Une expérience multisensorielle
L’exposition ne se contente pas de montrer des œuvres : elle propose une expérience multisensorielle intéressante. Au cœur de l’exposition, une « Infinity Mirror Room » transporte les visiteurs dans un univers où miroirs, lumières et motifs se démultiplient à l’infini. La file d’attente pour y accéder est impressionnante en fin de semaine ! Dans cet espace clos, le spectateur devient partie intégrante de l’œuvre. Il perd ses repères spatiaux et temporels, happé par une illusion d’immensité. Mais d’autres pièces emblématiques captent l’attention, comme la citrouille géante, sculpture monumentale recouverte de pois noirs sur fond jaune. Elle est un symbole de réconfort et de connexion entre la terre et le cosmos. Chaque salle de l’exposition devient alors une expérience, où l’art se vit et transforme la perception du réel.
Une collaboration unique
Cette rétrospective doit son caractère exceptionnel à une collaboration étroite avec Kusama Yayoi et son atelier. L’artiste et son équipe ont activement participé à la sélection des œuvres, à la scénographie, et à la création de nouvelles installations. La Fondation souligne que cette collaboration permet de révéler des facettes méconnues de son travail, tout en respectant l’esprit subversif et poétique qui caractérise son œuvre.
4 raisons de ne pas manquer cette rétrospective
Une plongée dans l’infini
Lors d’une visite en semaine (fréquentation moindre) l’expérience de l’Infinity Mirror Room peut être désorientante et apaisante. On perd ses repères spatiaux, le temps semble suspendu.
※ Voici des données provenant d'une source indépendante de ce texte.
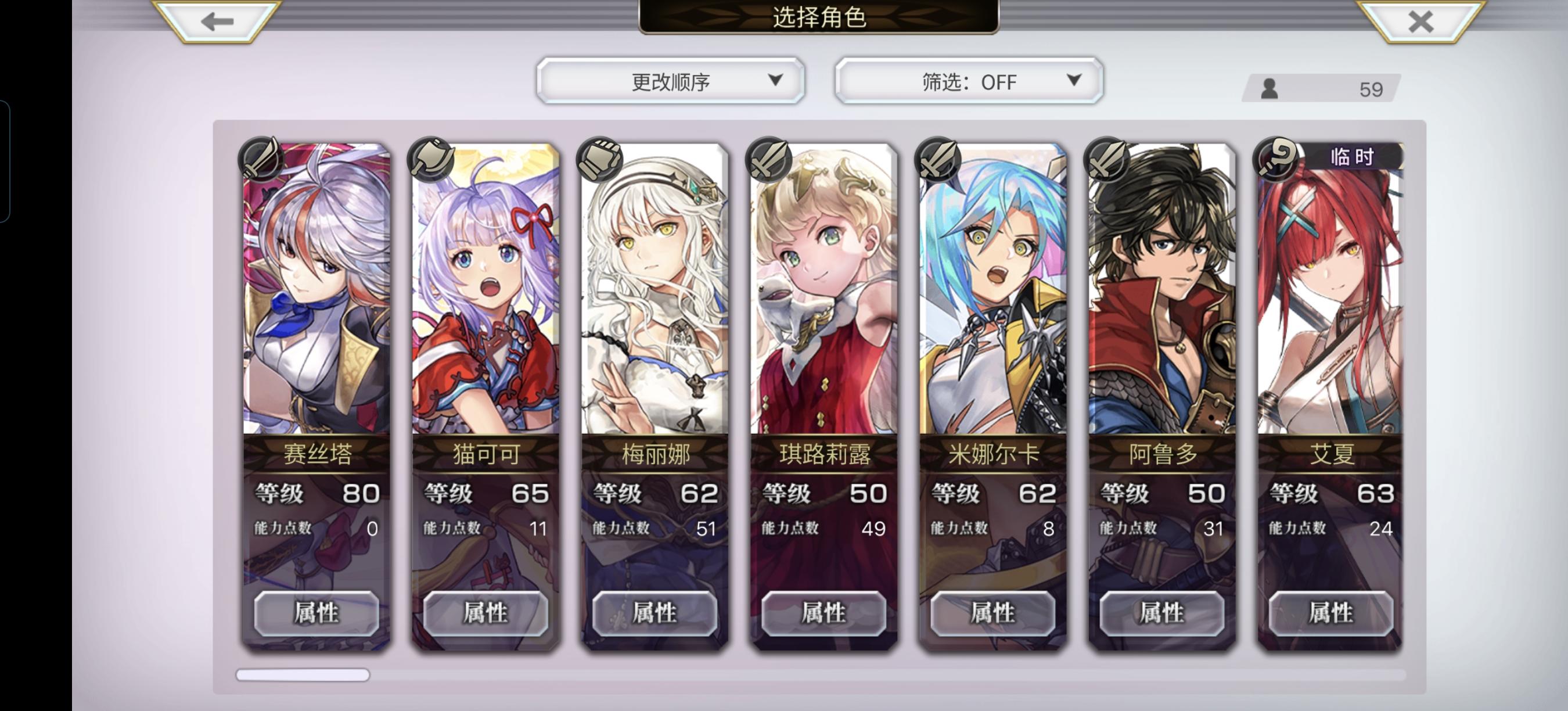This screenshot has width=1568, height=711.
Task: Click the sword weapon icon on 赛丝塔's card
Action: (x=262, y=160)
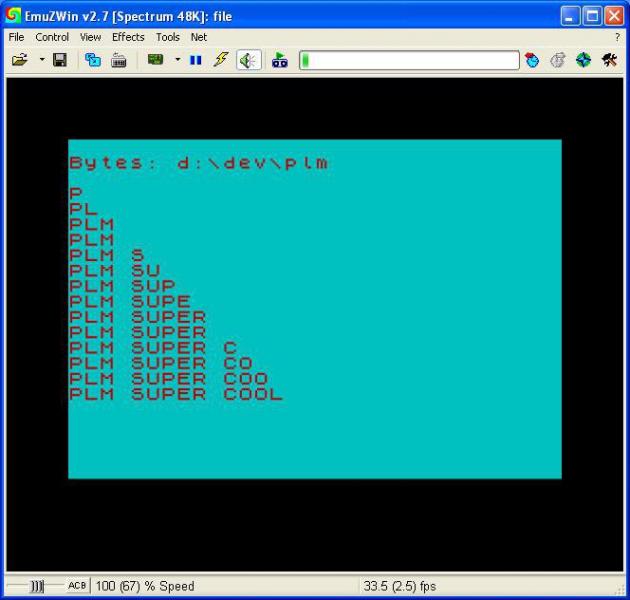Open the dropdown arrow beside the green board icon

coord(177,60)
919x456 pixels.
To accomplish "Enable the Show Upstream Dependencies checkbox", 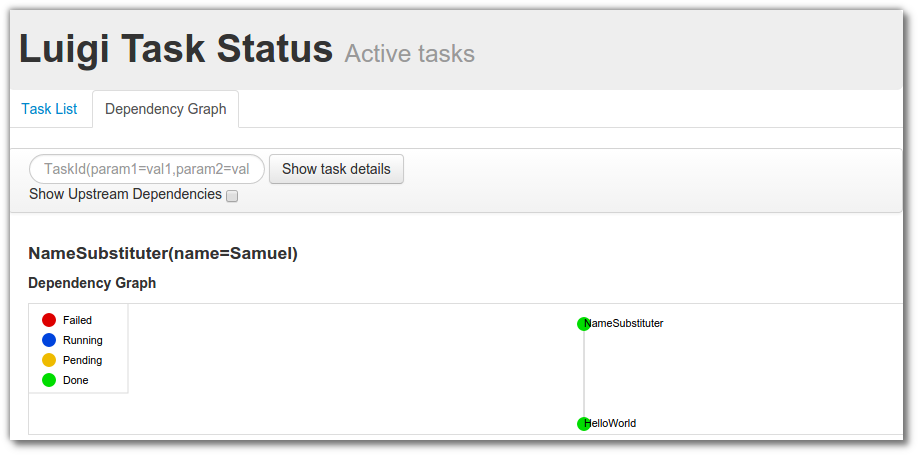I will coord(232,196).
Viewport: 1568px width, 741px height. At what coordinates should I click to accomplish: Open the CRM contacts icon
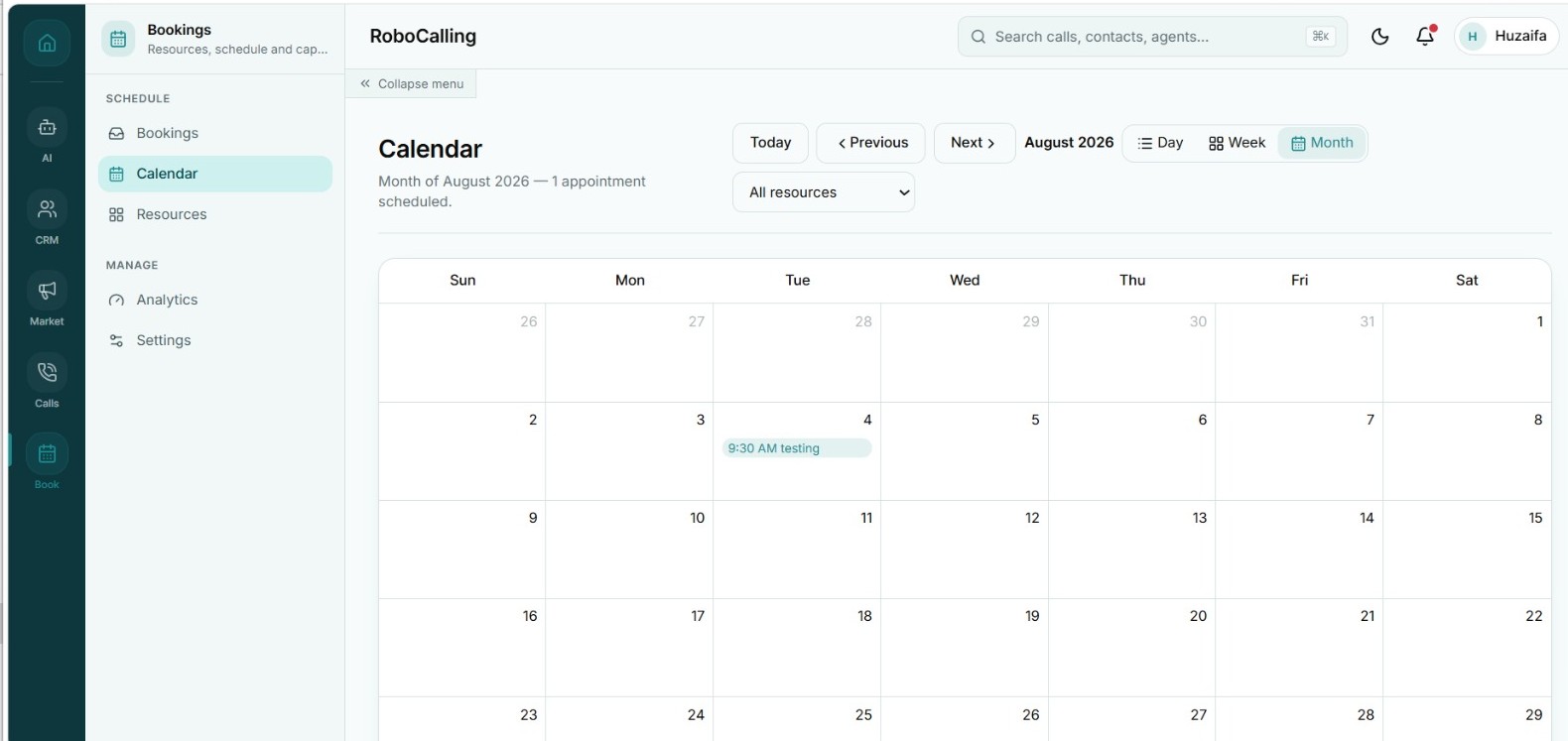(x=47, y=209)
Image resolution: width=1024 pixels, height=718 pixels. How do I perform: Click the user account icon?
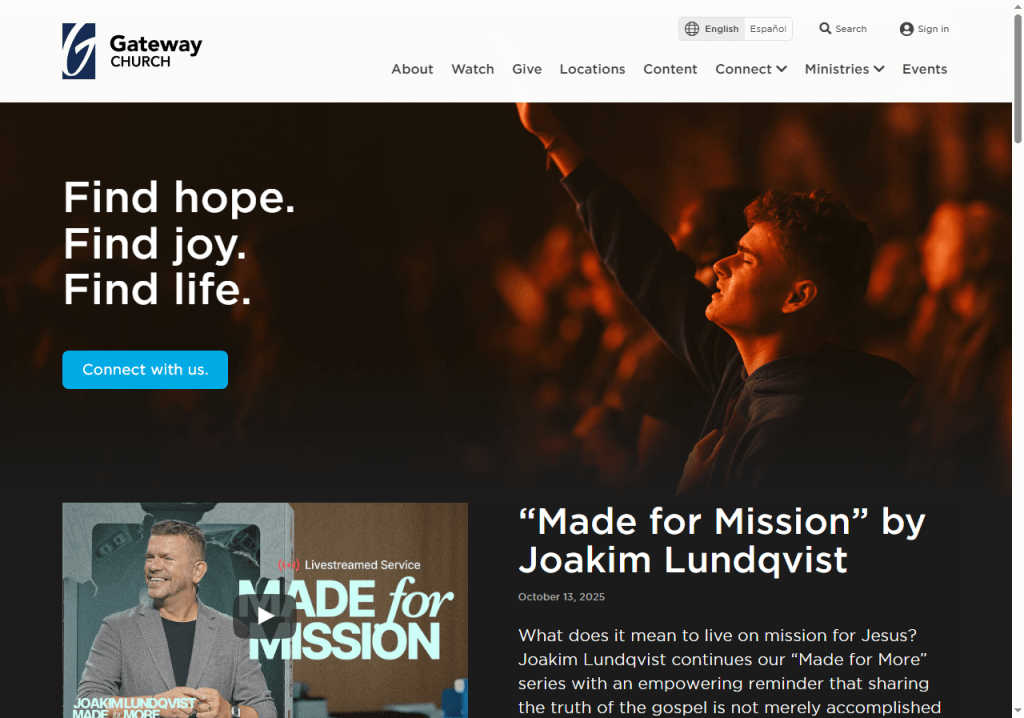pyautogui.click(x=906, y=29)
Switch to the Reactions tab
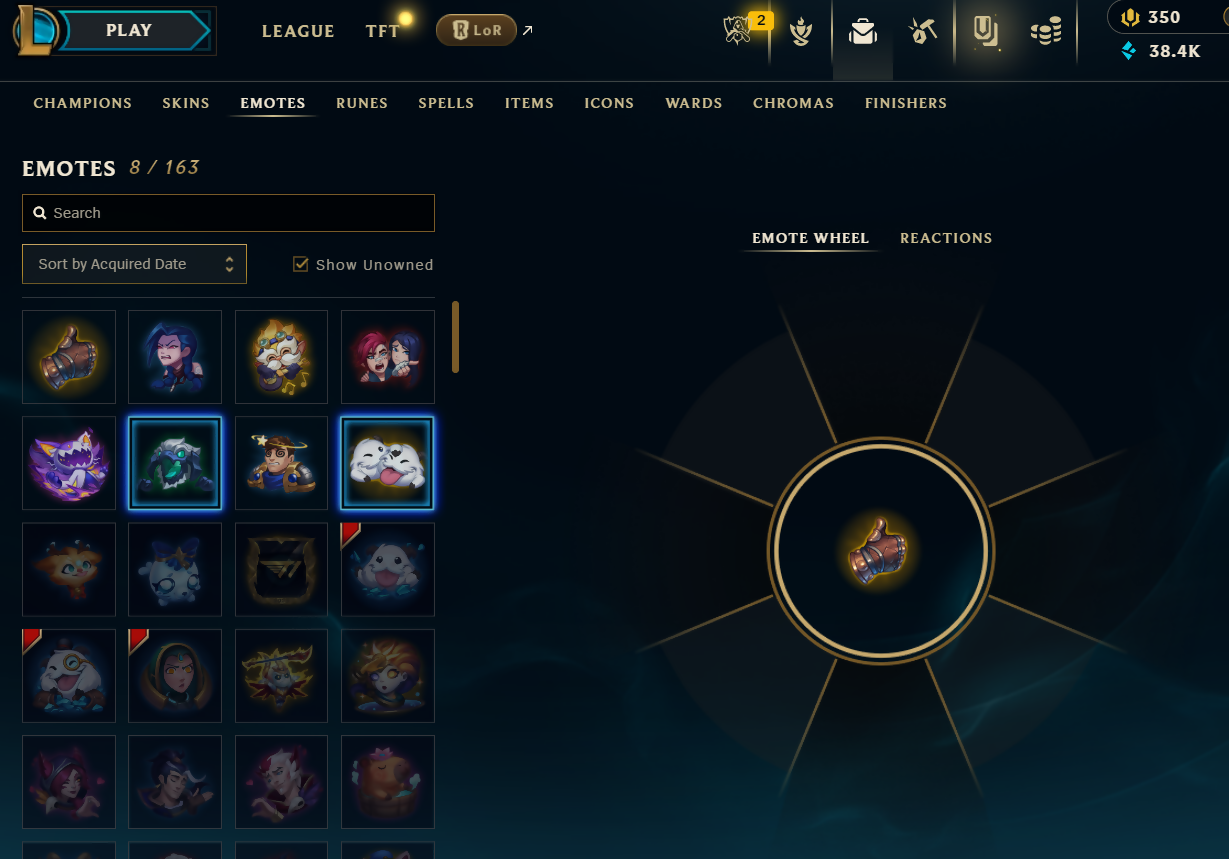This screenshot has width=1229, height=859. tap(946, 238)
On devient, le temps de quelques minutes, le centre d’un univers infini créé par l’artiste.
Un voyage à travers 70 ans de création
Cette rétrospective offre un parcours chronologique complet à travers les sept décennies de carrière de Kusama Yayoi : des premiers dessins réalisés dans le Japon d’après-guerre aux installations monumentales contemporaines.
Des oeuvres rares et inédites
L’exposition de la Fondation Beyeler se distingue par la présentation d’œuvres rarement montrées en public, voire jamais exposées en Europe. Parmi ces pièces exceptionnelles figurent des dessins intimes des années 1950, des archives personnelles, et des installations créées spécialement pour l’occasion.
Le cadre exceptionnel de la Fondation Beyeler
La Fondation Beyeler, située à Riehen près de Bâle, est bien plus qu’un simple musée. C’est un écrin architectural et naturel conçu pour sublimer l’art. Le bâtiment, baigné de lumière naturelle et entouré d’un parc, offre un cadre idéal pour découvrir l’univers coloré et hypnotique de Kusama.

Tout ce qu’il faut savoir pour visiter l’exposition
Dates : du 12 octobre 2025 au 25 janvier 2026.
Lieu : Fondation Beyeler, Baselstrasse 77, Riehen (près de Bâle), Suisse. Accessible en TER depuis Strasbourg et en bus urbain depuis la gare de Bâle.
Horaires et tarifs sur le site de la Fondation Beyeler.
Conseils : réservez à l’avance compte tenu de la très forte fréquentation.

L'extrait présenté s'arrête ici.